WET, COOL FOR CANADA'S PRAIRIES
Wet, cool conditions in eastern areas of the Canadian Prairies early this week will be unfavorable for maturing crops and will likely delay the early harvest. Cool or very cool weather will, at times, slow crop development elsewhere in the region. A significant freeze is not expected this week but lows may dip into the 30s Fahrenheit in some locations, which would mean a risk for frost or an isolated light freeze condition. Crops, especially canola, will need an extended growing season to escape damage or quality reductions from fall freeze conditions.
SOUTHERN PLAINS HEAT
The Southern Plains is seeing stressful heat and high fire danger. Triple-digit temperatures and high heat indexes are seen in some areas of Texas and Oklahoma, leading to heat advisories and excessive heat warnings. A cold front will move in midweek with chances for thunderstorms and cooler conditions.
LITTLE RAINFALL FOR EUROPE
In Western Europe, hot, dry weather during July coincided with reproductive crop stages from France eastward to Poland. This is likely to mean yield and production declines for corn, sunflower and soybeans. It is likely that corn was affected more than the other two crops, which may recover somewhat due to late July and early August rainfall. West and central Europe will be warm or hot for much of this week with little rainfall expected. This puts added stress on filling crops and reduces soil moisture for planting winter grains and oilseeds. Late-season hot weather also continues in southeast Europe. This may stress late-filling crops but it favors maturing summer crops, harvesting and early planting of winter grains and oilseeds.
DRIER, HOTTER BLACK SEA PATTERN
In the Black Sea region, the region is likely to be drier and somewhat hotter during the next week to 10 days. Crops are in filling to maturing stages at this time. There's some impact to late-filling crops but mostly favorable conditions for maturing crops at this time. Soil moisture is reported as adequate for early planted winter grains, but will be diminishing with time.
VARIABLE FORECAST IN CHINA
Northeast China sees good-to-excellent moisture conditions for reproductive and filling corn and soybeans. Episodes of showers and rain and cooler weather will mostly favor developing crops. Drier, hotter weather through central China but following recent heavy rains this is not overly concerning. Very hot, mostly dry, weather from the Yangtze River Valley southward has recently been a concern for rice and sugarcane crops. Moisture from a weak tropical storm brought rain into southern China during the weekend, helping to ease dryness concerns in some rice and sugarcane areas.

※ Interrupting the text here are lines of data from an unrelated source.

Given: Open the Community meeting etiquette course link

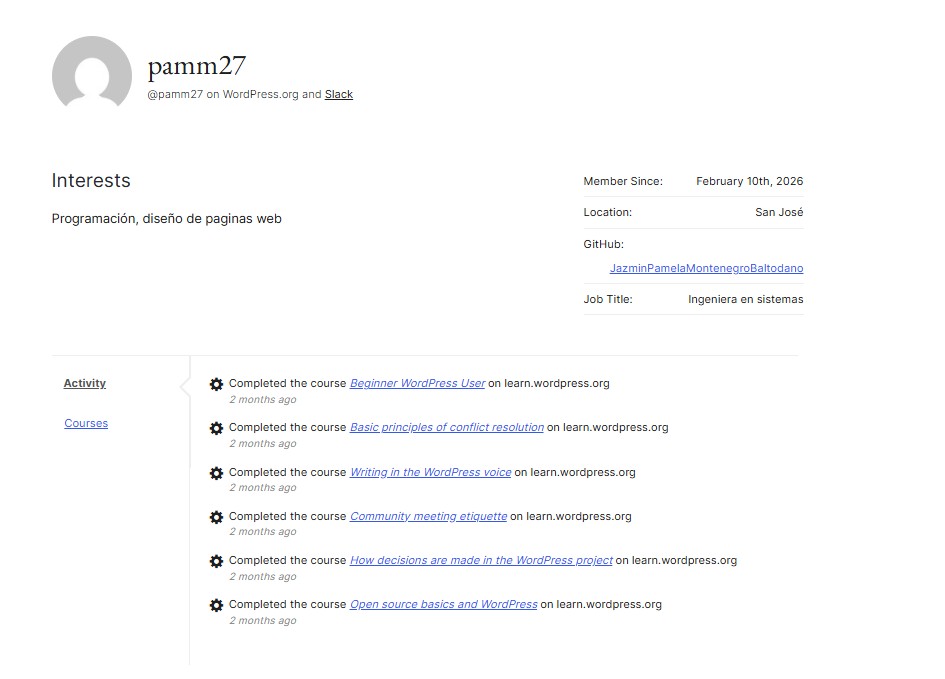Looking at the screenshot, I should click(x=428, y=516).
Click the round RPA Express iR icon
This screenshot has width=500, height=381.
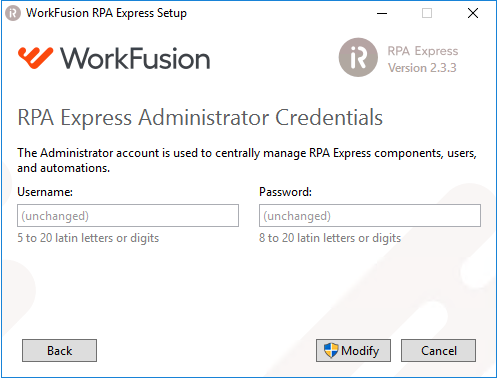tap(358, 57)
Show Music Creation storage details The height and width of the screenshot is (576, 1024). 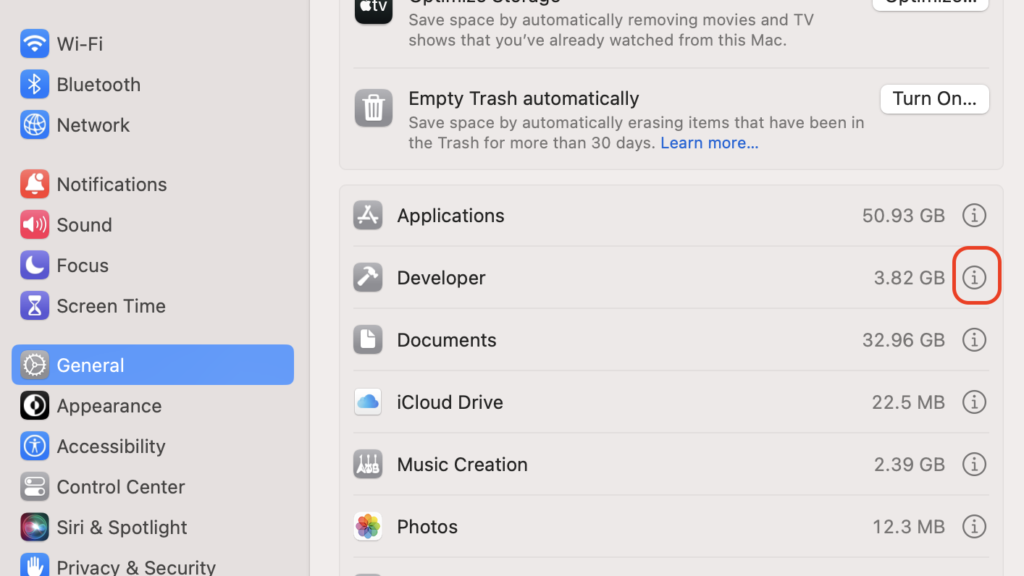(974, 464)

CONTINUED INDIA MONSOON RAIN
An active Monsoon rainy season continues in India. Heavy weekend rains were reported in northeast and central interior India and in the southwest. Drier in and near Gujarat India this weekend.
RAINS NEEDED FOR AUSTRALIA WHEAT CROP
Wheat approaching or in reproduction in northern New South Wales and southern Queensland needs significant rain to prevent further declines in an already poor wheat crop. There is no significant rainfall in sight. The low temperatures last week were near or slightly under freezing (28-32 F or minus 2 to zero C). Any flowering wheat would be at risk of significant damage in areas of 32 F or lower. Conditions are more favorable in wheat areas of Western Australia, South Australia and Victoria at this time.
LITTLE CROP DAMAGE RECENTLY IN BRAZIL
There was some damage to flowering wheat in central Brazil due to freezing conditions in early July. Little or no damage is expected from recent cold weather.